:: YOUR OBJECTIVE ::
Rewrite the data below as a numbered list with one line per item, skipping any blank lines. Leave the pictures out of the output.

:: MATERIAL SUPPLIED ::
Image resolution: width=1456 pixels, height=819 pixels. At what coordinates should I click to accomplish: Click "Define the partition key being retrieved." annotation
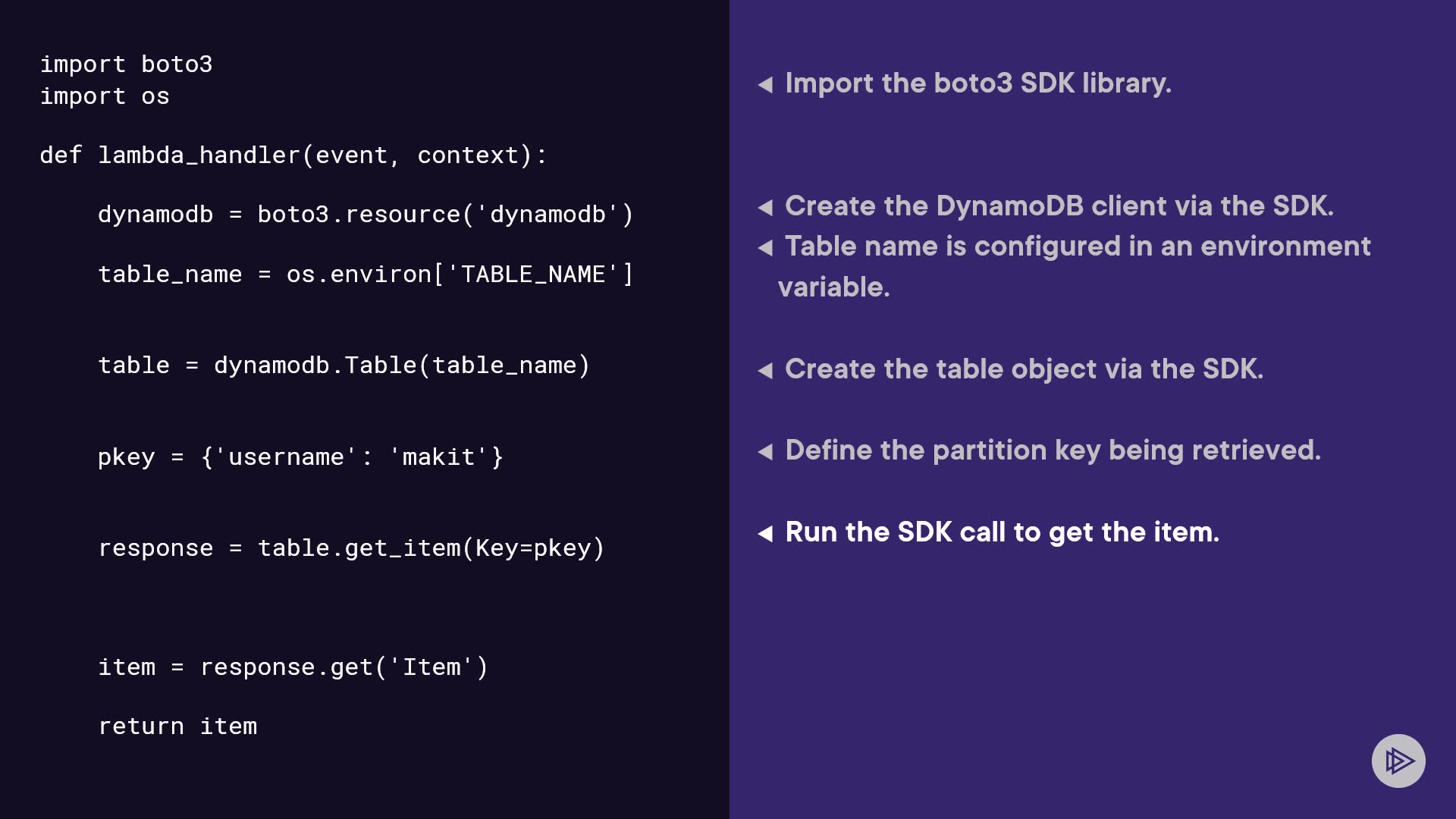1053,450
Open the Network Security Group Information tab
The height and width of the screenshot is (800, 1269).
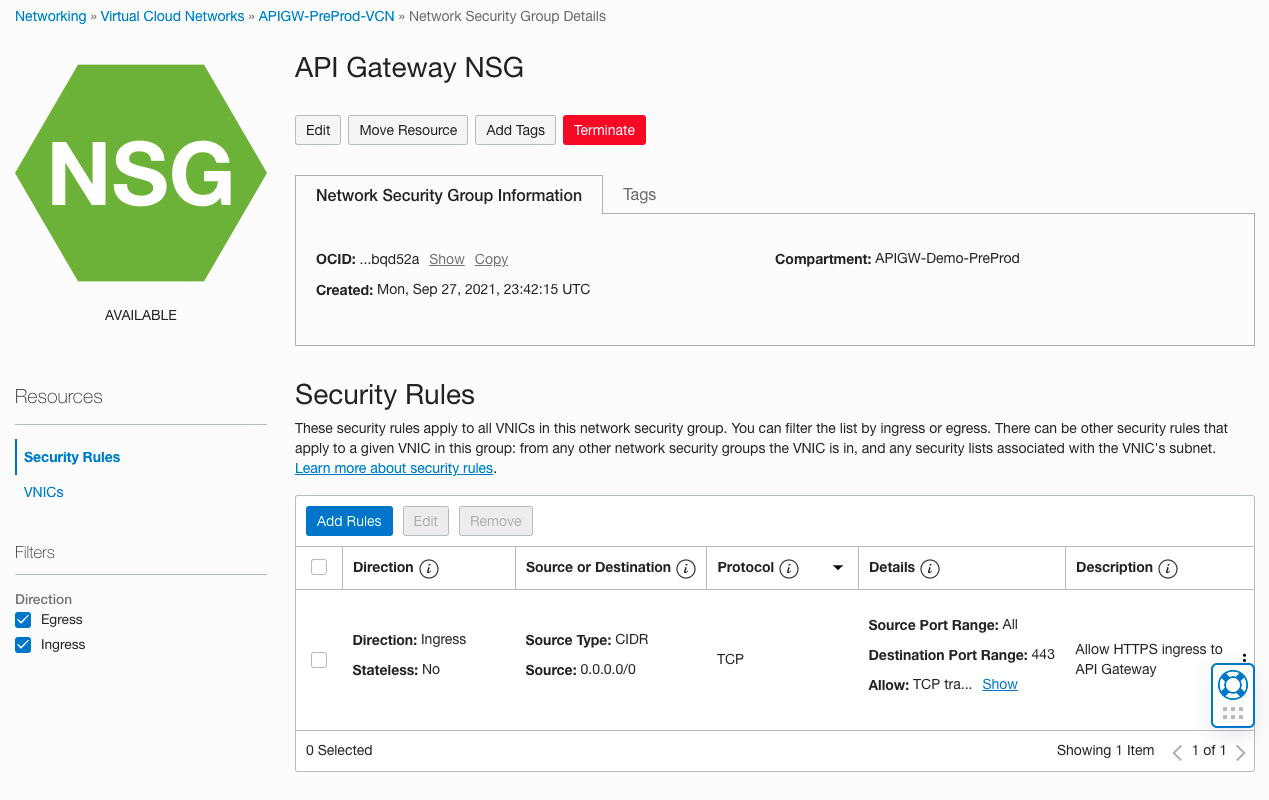[x=448, y=195]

:: FINISHED ANSWER ::
1. Image resolution: width=1456 pixels, height=819 pixels. At what coordinates should I click to accomplish: Click "Define the partition key being retrieved." annotation
2. 1053,450
3. Open the Network Security Group Information tab
4. The height and width of the screenshot is (800, 1269).
5. [x=448, y=195]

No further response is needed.